Menurut Marimba pendidikan adalah bimbingan atau pimpinan secara sadar oleh pendidik terhadap perkembangan jasmani dan rohani anak didik menuju kepribadian yang utama.
• Ontology yaitu pemikiran mengenai yang ada dan keberadaannya. Ontology ilmu yang tidak terikat oleh satu perwujudan tertentu, bersifat universal; menampilkan semesta universal. Ontology berupaya mencari inti yang termuat pada setiap kenyataan, atau dalam rumusan Loren Bagus; menjelaskan yang ada yang meliputi semua realitas setiap bentuknya.
• Eksistensialisme yaitu suatu usaha untuk menjadikan masalah menjadi konkret karena adanya manusia dan dunia. Menurut Sartre eksistensialisme yaitu filsafat yang memberi penekanan eksistensi yang mendahului esensi. Memandang segala gejala yang ada berpangkal kepada eksistensi. Dengan adanya eksistensi akan penuh dengan lukisan-lukisan yang konkret dengan metode fenomenologi (cara keberadaan manusia).
Eksistensi sendiri yaitu eks artinya keluar, sintesi artinya berdiri; jadi eksistensi adalah berdiri sebagai diri sendiri. Menurut Heideggard “Das wesen des daseins liegh in seiner Existenz” , da-sein adalah tersusun dari dad an sein. “da” disana. Sein berarti berada. Jadi artinya manusia sadar dengan tempatnya. Menurut Sartre adanya manusia itu bukanlah “etre” melainkan “ a etre” yang artinya manusia itu tidak hanya ada tetapi dia selamanya harus dibentuk tidak henti-hentinya.[7]
Menurut Parkey (1998) aliran eksistensialisme terbagi menjadi 2, yaitu; bersifat theistic(bertuhan) dan atheistic. Menurut eksistensialisme sendiri ada 3 jenis; tradisional, spekulatif dan skeptif.

|---|

(Tugas A)
Jadikan baris-baris dalam daftar, mulai dari baris yang memuat "Toggle the screen" sampai baris yang memuat "Action: (x=797, y=402)", termasuk kedua baris itu, sebagai deretan bernomor dan lewati baris yang kosong.
Teks tentang filsafat ini tidak ada kaitannya dengan daftar sesudahnya.

[Cuplikan dari sebuah dataset]
|---|

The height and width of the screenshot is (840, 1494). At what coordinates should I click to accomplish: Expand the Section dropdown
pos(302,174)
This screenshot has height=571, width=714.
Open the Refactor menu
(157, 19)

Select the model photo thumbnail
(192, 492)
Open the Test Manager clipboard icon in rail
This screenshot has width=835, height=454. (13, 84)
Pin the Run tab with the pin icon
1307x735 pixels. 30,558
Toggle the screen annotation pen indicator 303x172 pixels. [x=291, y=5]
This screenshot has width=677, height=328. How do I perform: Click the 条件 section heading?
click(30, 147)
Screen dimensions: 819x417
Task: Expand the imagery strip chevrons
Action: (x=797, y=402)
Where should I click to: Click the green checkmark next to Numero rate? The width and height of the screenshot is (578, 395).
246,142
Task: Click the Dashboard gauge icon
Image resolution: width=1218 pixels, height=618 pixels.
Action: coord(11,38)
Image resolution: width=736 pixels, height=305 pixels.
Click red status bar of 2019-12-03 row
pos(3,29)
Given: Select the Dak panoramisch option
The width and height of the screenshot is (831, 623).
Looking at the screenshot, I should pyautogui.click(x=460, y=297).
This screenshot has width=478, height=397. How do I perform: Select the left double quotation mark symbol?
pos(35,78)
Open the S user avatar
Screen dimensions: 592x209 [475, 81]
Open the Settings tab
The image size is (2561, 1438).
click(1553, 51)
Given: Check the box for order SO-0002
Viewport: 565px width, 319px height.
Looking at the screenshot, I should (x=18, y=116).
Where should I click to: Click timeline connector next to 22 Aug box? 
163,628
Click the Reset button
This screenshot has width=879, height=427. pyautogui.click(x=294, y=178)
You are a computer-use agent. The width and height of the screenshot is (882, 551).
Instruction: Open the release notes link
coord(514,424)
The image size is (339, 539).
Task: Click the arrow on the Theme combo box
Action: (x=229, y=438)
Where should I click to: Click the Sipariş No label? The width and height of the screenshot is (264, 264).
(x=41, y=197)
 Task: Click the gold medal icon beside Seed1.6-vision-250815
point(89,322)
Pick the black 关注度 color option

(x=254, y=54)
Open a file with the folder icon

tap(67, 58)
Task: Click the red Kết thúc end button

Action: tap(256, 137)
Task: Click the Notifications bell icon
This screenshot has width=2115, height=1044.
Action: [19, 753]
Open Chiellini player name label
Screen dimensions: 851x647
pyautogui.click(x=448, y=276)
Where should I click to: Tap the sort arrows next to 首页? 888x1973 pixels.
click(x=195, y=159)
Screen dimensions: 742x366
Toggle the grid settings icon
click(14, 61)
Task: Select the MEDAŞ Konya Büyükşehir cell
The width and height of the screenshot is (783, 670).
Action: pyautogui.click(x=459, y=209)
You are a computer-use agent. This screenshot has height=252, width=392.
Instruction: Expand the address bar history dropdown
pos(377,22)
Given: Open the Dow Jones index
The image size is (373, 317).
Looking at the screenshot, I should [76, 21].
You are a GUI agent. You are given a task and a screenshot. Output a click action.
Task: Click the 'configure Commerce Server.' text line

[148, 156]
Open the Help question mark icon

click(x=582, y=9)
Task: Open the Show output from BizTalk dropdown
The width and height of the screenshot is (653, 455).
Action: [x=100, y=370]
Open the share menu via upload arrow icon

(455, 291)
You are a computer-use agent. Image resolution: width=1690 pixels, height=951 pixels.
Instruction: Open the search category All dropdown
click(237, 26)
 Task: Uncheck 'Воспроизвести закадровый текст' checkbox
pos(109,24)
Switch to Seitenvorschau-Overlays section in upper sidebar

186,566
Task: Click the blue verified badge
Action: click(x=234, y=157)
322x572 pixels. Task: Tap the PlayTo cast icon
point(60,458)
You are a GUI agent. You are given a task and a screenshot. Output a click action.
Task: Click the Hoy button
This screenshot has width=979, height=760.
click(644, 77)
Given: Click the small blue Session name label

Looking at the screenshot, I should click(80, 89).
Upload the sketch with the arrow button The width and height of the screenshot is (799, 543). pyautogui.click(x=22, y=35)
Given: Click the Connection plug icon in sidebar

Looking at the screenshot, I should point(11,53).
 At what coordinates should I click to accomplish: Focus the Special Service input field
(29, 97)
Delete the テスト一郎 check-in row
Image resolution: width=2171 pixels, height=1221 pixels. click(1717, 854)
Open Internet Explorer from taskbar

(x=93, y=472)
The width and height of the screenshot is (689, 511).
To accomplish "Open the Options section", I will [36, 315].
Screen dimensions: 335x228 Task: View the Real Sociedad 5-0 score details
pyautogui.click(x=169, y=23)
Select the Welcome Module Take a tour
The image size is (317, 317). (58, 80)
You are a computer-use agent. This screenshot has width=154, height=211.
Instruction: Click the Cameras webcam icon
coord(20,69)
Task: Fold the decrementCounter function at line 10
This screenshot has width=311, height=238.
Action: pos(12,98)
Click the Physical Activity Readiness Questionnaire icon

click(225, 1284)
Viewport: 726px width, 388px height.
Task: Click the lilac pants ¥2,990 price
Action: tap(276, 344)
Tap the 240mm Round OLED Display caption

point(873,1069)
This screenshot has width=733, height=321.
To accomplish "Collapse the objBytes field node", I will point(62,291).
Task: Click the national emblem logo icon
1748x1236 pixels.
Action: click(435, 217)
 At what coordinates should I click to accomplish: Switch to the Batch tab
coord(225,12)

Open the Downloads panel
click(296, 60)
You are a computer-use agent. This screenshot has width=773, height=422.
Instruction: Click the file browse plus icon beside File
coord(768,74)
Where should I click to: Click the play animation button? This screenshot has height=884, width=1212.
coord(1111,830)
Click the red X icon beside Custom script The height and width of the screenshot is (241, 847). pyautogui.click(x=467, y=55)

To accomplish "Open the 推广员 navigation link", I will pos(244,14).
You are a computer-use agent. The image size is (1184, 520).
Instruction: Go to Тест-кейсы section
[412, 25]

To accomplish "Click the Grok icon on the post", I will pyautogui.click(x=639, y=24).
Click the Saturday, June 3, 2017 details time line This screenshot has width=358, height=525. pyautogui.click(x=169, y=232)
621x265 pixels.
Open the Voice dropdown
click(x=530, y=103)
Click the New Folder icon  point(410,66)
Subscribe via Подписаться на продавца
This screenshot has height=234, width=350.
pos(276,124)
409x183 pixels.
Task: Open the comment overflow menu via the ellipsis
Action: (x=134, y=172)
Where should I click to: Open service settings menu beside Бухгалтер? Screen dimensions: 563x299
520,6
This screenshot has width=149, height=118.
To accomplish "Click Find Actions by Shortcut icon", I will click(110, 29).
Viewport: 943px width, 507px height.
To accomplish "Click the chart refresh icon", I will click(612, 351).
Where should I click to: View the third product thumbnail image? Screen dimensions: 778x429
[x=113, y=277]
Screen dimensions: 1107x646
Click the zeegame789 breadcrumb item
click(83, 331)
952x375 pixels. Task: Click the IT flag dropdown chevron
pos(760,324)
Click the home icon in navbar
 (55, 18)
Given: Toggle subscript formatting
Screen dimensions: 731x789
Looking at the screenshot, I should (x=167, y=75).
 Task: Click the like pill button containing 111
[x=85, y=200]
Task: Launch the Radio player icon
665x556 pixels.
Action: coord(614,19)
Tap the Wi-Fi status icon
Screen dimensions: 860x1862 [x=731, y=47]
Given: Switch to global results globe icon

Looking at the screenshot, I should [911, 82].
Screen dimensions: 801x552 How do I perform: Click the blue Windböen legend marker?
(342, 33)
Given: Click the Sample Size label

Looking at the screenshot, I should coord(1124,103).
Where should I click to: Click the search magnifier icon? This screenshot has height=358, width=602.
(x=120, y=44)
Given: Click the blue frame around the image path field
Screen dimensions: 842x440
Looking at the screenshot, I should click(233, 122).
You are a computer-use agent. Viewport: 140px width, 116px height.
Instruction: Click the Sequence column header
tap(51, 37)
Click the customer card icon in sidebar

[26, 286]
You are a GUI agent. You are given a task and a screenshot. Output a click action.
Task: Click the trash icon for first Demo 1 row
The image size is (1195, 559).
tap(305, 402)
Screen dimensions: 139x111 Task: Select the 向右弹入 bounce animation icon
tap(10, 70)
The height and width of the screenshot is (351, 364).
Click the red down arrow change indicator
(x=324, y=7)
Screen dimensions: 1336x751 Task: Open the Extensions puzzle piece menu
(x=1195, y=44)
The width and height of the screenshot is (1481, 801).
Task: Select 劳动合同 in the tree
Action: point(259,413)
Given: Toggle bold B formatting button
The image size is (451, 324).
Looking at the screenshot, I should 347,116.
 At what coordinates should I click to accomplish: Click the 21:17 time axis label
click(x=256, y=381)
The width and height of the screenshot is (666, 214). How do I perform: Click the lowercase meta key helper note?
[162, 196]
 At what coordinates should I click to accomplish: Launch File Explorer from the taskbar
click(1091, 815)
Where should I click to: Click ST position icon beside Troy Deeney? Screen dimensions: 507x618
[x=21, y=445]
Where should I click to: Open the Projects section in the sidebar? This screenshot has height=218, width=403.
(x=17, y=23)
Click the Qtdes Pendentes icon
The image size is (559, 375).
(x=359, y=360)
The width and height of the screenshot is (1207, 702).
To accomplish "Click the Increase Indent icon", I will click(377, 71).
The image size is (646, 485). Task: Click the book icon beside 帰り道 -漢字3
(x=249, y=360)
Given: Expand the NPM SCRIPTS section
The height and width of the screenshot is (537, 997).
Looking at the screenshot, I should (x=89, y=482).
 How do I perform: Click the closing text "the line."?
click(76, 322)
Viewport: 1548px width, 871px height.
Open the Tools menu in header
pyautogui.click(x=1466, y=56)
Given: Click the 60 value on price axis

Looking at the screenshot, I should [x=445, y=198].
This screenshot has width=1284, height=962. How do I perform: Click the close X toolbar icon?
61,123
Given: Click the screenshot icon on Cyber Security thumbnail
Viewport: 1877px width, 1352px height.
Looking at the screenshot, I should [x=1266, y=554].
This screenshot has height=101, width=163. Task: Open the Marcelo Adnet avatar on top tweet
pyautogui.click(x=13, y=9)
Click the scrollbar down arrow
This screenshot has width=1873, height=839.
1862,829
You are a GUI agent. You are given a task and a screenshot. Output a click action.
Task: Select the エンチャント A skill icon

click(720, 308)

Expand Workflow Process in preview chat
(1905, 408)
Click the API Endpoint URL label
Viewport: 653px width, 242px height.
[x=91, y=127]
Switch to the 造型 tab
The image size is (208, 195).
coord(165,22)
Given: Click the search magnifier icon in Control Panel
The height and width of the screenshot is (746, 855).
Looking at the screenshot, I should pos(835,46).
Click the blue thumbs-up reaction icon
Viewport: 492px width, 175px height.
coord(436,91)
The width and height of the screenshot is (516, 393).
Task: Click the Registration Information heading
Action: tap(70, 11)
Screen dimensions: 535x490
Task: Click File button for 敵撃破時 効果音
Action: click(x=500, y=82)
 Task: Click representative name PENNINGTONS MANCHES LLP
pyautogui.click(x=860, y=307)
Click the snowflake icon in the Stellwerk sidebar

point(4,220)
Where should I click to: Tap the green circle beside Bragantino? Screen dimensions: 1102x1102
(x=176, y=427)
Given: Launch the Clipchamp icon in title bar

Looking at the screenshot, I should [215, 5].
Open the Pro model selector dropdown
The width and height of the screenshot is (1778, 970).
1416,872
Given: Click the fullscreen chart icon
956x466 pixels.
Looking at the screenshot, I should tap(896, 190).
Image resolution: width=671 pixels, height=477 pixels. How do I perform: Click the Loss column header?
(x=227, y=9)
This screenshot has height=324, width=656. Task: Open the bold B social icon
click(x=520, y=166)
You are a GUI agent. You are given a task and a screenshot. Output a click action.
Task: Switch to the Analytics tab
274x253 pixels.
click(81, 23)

|---|

(Tugas B)
Salin bagian teks tentang filsafat antara "Menurut Marimba pendidikan" dan "kepribadian yang utama.", termasuk keduanya, tanpa mengubah apa pun.

(Jawaban A)
1. Toggle the screen annotation pen indicator 303x172 pixels. [x=291, y=5]
2. This screenshot has width=677, height=328. How do I perform: Click the 条件 section heading?
3. click(30, 147)
4. Screen dimensions: 819x417
5. Task: Expand the imagery strip chevrons
6. Action: (x=797, y=402)

(Jawaban B)
Menurut Marimba pendidikan adalah bimbingan atau pimpinan secara sadar oleh pendidik terhadap perkembangan jasmani dan rohani anak didik menuju kepribadian yang utama.